TASK INSTRUCTIONS: Copy out every line of the data exactly.

▼▼▼

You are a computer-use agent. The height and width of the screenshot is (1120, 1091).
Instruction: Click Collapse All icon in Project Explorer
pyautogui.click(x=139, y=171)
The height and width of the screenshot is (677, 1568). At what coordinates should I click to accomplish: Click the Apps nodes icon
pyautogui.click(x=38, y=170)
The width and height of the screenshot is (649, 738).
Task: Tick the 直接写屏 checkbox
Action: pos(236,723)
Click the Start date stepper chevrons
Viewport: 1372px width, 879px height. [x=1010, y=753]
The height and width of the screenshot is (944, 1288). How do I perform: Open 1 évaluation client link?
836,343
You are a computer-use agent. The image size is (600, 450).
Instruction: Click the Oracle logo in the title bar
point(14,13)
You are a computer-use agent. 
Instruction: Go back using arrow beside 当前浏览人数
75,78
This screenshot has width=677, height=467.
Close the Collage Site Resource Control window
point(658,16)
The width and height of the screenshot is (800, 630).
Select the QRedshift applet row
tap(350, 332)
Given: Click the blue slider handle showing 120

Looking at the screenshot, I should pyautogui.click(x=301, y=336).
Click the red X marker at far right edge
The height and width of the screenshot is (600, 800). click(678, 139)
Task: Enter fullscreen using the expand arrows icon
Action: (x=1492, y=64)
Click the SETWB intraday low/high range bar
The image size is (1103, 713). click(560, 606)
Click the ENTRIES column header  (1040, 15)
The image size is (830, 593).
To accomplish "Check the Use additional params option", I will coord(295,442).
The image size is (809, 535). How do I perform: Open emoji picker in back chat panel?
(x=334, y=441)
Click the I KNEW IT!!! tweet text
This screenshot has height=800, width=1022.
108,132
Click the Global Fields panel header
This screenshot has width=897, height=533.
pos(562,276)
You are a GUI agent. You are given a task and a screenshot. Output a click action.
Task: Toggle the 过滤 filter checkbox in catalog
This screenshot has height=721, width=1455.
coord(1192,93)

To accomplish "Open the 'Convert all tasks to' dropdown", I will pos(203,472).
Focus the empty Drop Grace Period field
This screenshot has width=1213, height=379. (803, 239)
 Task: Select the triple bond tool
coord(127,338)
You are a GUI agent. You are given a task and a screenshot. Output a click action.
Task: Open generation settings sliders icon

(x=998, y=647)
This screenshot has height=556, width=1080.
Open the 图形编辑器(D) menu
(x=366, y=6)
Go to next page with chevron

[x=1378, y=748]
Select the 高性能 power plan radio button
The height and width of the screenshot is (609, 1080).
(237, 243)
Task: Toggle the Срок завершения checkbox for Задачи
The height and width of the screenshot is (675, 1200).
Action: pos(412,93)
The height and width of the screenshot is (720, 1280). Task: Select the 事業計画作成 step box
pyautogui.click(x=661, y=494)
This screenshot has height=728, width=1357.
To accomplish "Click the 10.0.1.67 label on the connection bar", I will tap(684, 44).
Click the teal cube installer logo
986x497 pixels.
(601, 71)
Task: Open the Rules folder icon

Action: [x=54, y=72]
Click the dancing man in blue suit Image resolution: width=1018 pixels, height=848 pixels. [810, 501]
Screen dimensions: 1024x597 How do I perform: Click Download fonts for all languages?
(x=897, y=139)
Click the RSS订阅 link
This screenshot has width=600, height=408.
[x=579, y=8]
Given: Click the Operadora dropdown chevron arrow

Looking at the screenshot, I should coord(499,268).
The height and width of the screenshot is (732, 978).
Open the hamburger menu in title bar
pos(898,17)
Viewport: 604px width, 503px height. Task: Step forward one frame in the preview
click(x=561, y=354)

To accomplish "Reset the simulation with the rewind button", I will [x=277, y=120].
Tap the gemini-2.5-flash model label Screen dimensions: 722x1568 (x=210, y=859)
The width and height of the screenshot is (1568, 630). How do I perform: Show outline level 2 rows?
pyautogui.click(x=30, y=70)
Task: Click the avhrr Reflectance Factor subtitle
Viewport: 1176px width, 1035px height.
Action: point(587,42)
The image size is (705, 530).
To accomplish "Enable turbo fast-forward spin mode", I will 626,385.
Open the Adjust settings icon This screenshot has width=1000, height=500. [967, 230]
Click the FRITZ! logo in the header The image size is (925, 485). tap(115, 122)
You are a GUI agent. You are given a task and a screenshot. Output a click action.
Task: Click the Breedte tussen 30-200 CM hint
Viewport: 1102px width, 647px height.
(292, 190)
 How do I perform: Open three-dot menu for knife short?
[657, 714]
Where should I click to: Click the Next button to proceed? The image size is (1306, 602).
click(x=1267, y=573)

▲▲▲

RESULT OF THE EXERCISE:
You are a computer-use agent. The height and width of the screenshot is (1120, 1091).
Instruction: Click Collapse All icon in Project Explorer
pyautogui.click(x=139, y=171)
The height and width of the screenshot is (677, 1568). At what coordinates should I click to accomplish: Click the Apps nodes icon
pyautogui.click(x=38, y=170)
The width and height of the screenshot is (649, 738).
Task: Tick the 直接写屏 checkbox
Action: pos(236,723)
Click the Start date stepper chevrons
Viewport: 1372px width, 879px height. [x=1010, y=753]
The height and width of the screenshot is (944, 1288). How do I perform: Open 1 évaluation client link?
836,343
You are a computer-use agent. The image size is (600, 450).
Instruction: Click the Oracle logo in the title bar
point(14,13)
You are a computer-use agent. 
Instruction: Go back using arrow beside 当前浏览人数
75,78
This screenshot has width=677, height=467.
Close the Collage Site Resource Control window
point(658,16)
The width and height of the screenshot is (800, 630).
Select the QRedshift applet row
tap(350, 332)
Given: Click the blue slider handle showing 120

Looking at the screenshot, I should pyautogui.click(x=301, y=336).
Click the red X marker at far right edge
The height and width of the screenshot is (600, 800). click(678, 139)
Task: Enter fullscreen using the expand arrows icon
Action: (x=1492, y=64)
Click the SETWB intraday low/high range bar
The image size is (1103, 713). click(560, 606)
Click the ENTRIES column header  (1040, 15)
The image size is (830, 593).
To accomplish "Check the Use additional params option", I will coord(295,442).
The image size is (809, 535). How do I perform: Open emoji picker in back chat panel?
(x=334, y=441)
Click the I KNEW IT!!! tweet text
This screenshot has height=800, width=1022.
108,132
Click the Global Fields panel header
This screenshot has width=897, height=533.
pos(562,276)
You are a GUI agent. You are given a task and a screenshot. Output a click action.
Task: Toggle the 过滤 filter checkbox in catalog
This screenshot has height=721, width=1455.
coord(1192,93)

To accomplish "Open the 'Convert all tasks to' dropdown", I will pos(203,472).
Focus the empty Drop Grace Period field
This screenshot has width=1213, height=379. (803, 239)
 Task: Select the triple bond tool
coord(127,338)
You are a GUI agent. You are given a task and a screenshot. Output a click action.
Task: Open generation settings sliders icon

(x=998, y=647)
This screenshot has height=556, width=1080.
Open the 图形编辑器(D) menu
(x=366, y=6)
Go to next page with chevron

[x=1378, y=748]
Select the 高性能 power plan radio button
The height and width of the screenshot is (609, 1080).
(237, 243)
Task: Toggle the Срок завершения checkbox for Задачи
The height and width of the screenshot is (675, 1200).
Action: pos(412,93)
The height and width of the screenshot is (720, 1280). Task: Select the 事業計画作成 step box
pyautogui.click(x=661, y=494)
This screenshot has height=728, width=1357.
To accomplish "Click the 10.0.1.67 label on the connection bar", I will tap(684, 44).
Click the teal cube installer logo
986x497 pixels.
(601, 71)
Task: Open the Rules folder icon

Action: [x=54, y=72]
Click the dancing man in blue suit Image resolution: width=1018 pixels, height=848 pixels. [810, 501]
Screen dimensions: 1024x597 How do I perform: Click Download fonts for all languages?
(x=897, y=139)
Click the RSS订阅 link
This screenshot has width=600, height=408.
[x=579, y=8]
Given: Click the Operadora dropdown chevron arrow

Looking at the screenshot, I should coord(499,268).
The height and width of the screenshot is (732, 978).
Open the hamburger menu in title bar
pos(898,17)
Viewport: 604px width, 503px height. Task: Step forward one frame in the preview
click(x=561, y=354)

To accomplish "Reset the simulation with the rewind button", I will [x=277, y=120].
Tap the gemini-2.5-flash model label Screen dimensions: 722x1568 (x=210, y=859)
The width and height of the screenshot is (1568, 630). How do I perform: Show outline level 2 rows?
pyautogui.click(x=30, y=70)
Task: Click the avhrr Reflectance Factor subtitle
Viewport: 1176px width, 1035px height.
Action: point(587,42)
The image size is (705, 530).
To accomplish "Enable turbo fast-forward spin mode", I will 626,385.
Open the Adjust settings icon This screenshot has width=1000, height=500. [967, 230]
Click the FRITZ! logo in the header The image size is (925, 485). tap(115, 122)
You are a GUI agent. You are given a task and a screenshot. Output a click action.
Task: Click the Breedte tussen 30-200 CM hint
Viewport: 1102px width, 647px height.
(292, 190)
 How do I perform: Open three-dot menu for knife short?
[657, 714]
Where should I click to: Click the Next button to proceed? The image size is (1306, 602).
click(x=1267, y=573)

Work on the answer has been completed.